Sinds haar entree in 2017 was de Erasmus Universiteit een vaste klant in de top-100, stabiel bungelend tussen de 67ste en de 80ste positie. De instelling weet niet waardoor de daling komt. ‘We zullen zelf nog een analyse maken’, reageert een woordvoerder. ‘Dit kan dan ook mooi input zijn voor verbeteringen in ons onderwijs en onderzoek.’
De Shanghai Ranking wordt algemeen beschouwd als een van de meest prestigieuze lijsten van universiteiten, samen met de Times Higher Education Ranking en de QS Ranking. De klasseringen zijn samengesteld door de Shanghai Jiao Tong University. Hoewel het gevaar van staatsbemoeienis doorgaans groot is in China, valt dat risico bij deze ranglijst mee. De ranglijst werkt met objectieve criteria, dus het voortrekken van Chinese universiteiten zou snel opgemerkt worden. De onderzoekers kijken bijvoorbeeld naar Nobelprijs- en Fieldmedaillewinnaars onder alumni en personeel, en publicaties in toonaangevende tijdschriften als Science and Nature.
In andere rankings staat de Erasmus Universiteit nog steeds onverminderd hoog, merkt de woordvoerder terecht op.
Grotere investeringen
Wederom staan alle dertien Nederlandse universiteiten bij de beste zevenhonderd van de lijst. Universiteit Utrecht is al sinds jaar en dag de beste van het land en kruipt dit jaar de top-50 binnen. Binnen de Europese Unie scoren alleen universiteiten in Parijs (twee verschillende), Solna, Kopenhagen en München hoger.
De top-drie van de lijst is sinds 2017 onveranderd. De Amerikaanse Universiteit van Harvard en Universiteit van Stanford voeren de ranking aan, gevolgd door de Britse Cambridge-universiteit. Enkel onderwijsinstellingen uit Engelstalige landen staan in de top-12. De beste niet-Angelsaksische universiteit is de Franse Université Paris-Saclay, op de dertiende positie.

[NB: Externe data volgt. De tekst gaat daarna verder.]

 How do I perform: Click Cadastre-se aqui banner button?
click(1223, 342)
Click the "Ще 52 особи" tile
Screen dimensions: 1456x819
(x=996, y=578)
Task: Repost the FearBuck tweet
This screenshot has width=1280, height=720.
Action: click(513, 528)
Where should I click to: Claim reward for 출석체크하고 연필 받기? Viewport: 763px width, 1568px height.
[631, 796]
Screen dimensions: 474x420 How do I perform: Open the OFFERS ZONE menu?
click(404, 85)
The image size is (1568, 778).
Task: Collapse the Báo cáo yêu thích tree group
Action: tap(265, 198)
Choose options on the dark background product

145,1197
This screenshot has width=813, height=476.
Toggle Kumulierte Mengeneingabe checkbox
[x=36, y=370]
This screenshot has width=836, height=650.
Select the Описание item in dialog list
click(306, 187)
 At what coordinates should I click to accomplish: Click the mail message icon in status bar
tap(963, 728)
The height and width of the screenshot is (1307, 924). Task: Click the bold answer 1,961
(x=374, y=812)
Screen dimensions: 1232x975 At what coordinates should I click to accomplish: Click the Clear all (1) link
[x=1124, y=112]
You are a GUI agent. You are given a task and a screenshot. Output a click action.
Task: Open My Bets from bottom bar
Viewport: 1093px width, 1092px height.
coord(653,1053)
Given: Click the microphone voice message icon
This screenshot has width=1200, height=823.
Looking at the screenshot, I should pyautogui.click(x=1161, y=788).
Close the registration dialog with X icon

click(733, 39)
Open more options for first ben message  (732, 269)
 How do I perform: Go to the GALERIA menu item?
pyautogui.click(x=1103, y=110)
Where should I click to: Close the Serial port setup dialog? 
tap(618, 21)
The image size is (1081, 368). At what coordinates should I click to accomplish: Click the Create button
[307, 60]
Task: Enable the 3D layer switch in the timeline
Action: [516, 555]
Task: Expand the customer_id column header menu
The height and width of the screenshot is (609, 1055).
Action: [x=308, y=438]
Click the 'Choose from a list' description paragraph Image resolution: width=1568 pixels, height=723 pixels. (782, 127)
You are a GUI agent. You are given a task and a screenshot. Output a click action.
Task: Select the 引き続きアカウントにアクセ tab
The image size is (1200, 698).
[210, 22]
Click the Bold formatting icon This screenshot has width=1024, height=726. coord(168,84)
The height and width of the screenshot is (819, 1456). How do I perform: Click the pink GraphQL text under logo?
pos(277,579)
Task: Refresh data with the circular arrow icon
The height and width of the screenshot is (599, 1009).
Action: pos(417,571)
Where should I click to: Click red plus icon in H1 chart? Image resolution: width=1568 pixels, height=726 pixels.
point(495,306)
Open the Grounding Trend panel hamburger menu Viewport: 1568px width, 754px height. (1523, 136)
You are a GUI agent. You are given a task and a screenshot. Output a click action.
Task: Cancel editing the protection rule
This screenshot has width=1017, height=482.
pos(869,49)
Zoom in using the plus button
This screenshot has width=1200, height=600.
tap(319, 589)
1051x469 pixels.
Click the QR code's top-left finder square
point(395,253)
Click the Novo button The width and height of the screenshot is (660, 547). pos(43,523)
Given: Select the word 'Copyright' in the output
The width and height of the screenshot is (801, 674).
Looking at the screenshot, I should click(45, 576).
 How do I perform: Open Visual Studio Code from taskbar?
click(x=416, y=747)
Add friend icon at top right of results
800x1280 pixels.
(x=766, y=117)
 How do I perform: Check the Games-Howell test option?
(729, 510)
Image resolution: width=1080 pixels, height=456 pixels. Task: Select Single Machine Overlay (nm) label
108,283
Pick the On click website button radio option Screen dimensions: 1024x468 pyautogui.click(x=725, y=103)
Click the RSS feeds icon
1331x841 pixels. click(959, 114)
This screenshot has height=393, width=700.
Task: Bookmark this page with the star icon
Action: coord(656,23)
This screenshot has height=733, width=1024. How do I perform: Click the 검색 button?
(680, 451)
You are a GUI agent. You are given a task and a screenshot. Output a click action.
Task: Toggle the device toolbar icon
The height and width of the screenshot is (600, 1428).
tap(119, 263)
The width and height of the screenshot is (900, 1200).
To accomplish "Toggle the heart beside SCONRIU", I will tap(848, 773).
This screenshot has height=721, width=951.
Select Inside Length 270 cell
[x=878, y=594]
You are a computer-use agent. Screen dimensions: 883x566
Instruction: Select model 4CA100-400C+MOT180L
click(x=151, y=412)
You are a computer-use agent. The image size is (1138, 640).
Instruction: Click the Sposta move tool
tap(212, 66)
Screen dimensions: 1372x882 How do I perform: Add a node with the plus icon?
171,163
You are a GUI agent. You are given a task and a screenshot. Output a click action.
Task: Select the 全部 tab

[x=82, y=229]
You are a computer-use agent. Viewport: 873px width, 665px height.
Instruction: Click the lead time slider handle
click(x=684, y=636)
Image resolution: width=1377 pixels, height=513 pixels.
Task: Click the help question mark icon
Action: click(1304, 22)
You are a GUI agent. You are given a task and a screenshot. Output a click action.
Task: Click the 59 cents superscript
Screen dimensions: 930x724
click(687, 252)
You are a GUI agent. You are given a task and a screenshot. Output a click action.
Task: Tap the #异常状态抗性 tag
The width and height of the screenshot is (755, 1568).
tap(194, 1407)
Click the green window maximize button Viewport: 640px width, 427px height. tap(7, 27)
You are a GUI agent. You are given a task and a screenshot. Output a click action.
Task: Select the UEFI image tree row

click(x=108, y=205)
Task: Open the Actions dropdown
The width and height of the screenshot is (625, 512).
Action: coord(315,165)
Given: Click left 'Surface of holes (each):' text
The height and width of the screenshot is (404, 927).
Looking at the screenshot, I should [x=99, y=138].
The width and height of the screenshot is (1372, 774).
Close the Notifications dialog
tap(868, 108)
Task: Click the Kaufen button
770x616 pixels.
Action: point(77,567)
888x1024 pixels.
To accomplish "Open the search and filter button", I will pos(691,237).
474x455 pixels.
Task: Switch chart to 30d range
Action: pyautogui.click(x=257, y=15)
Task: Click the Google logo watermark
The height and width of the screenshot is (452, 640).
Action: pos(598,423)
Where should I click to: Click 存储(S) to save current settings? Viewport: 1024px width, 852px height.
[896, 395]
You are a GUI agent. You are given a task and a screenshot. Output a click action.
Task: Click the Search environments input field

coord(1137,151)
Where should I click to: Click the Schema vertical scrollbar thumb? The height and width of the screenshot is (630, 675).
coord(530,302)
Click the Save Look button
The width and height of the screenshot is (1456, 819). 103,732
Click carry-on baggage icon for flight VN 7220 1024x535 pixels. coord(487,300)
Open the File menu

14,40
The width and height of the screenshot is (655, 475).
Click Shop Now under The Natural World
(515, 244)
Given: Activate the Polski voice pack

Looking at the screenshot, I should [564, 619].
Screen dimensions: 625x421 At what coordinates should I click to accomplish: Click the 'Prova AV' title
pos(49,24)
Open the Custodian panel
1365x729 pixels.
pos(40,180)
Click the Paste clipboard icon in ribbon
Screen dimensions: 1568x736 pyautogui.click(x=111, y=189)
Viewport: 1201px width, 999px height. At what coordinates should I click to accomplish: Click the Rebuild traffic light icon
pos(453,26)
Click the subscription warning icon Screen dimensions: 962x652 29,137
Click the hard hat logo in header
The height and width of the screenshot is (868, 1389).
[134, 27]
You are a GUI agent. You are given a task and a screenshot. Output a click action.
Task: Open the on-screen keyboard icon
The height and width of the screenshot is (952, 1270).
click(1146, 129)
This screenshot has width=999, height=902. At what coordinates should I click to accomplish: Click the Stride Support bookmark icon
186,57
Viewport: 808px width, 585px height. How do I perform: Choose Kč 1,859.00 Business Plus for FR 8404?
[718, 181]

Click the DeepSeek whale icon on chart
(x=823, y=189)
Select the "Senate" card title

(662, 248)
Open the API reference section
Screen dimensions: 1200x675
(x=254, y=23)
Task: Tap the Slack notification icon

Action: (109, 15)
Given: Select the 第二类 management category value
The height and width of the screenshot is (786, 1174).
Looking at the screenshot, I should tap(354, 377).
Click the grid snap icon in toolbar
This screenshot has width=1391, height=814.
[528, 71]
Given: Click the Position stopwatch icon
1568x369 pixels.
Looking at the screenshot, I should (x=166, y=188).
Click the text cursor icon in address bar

Geen toeval, vermoedt Duisenberg, dat Nederland een paar Scandinavische landen voor zich moet dulden: juist in Zweden en Denemarken investeren de regeringen meer dan 3 procent van het bruto binnenlands product in onderzoek.
Maar hoe overzichtelijk het opstellen van een lijst ook mag zijn, de uitkomsten vormen altijd een simplificatie van de werkelijkheid. De Shanghai Ranking is ooit bedacht als middel om te onderzoeken hoe groot het kwalitatieve gat tussen Chinese universiteiten en westerse tegenhangers is. Dat de uitkomsten ruim een decennium later gebruikt worden als lokkertjes op de websites van onderwijsinstellingen, was volgens de makers nooit de bedoeling.
De methodiek van de Shanghai Ranking trekt grotere universiteiten, liefst met veel Engelstalige opleidingen, dan ook voor. Ook onderwijsinstellingen met een focus op geesteswetenschappen komen er doorgaans bekaaid vanaf. Het is daarom geen wonder dat in Nederland de universiteiten van Twente (klein) en Tilburg (vooral sociale wetenschappen en rechtsopleidingen) het slechtst scoren.
De Universiteit Utrecht klopt zichzelf daarom maar niet te veel op de borst, met wederom zo’n mooie klassering. ‘Natuurlijk is het een compliment’, aldus een woordvoerder. ‘Tegelijk geven rankings een eenzijdig beeld. We moeten af van een doorgeschoten focus op publicaties en citaties in de wetenschappelijke wereld. Het moet veel meer gaan over onderwijs en de wijze waarop je met je onderzoek bijdraagt aan maatschappelijke vragen en een betere samenleving.’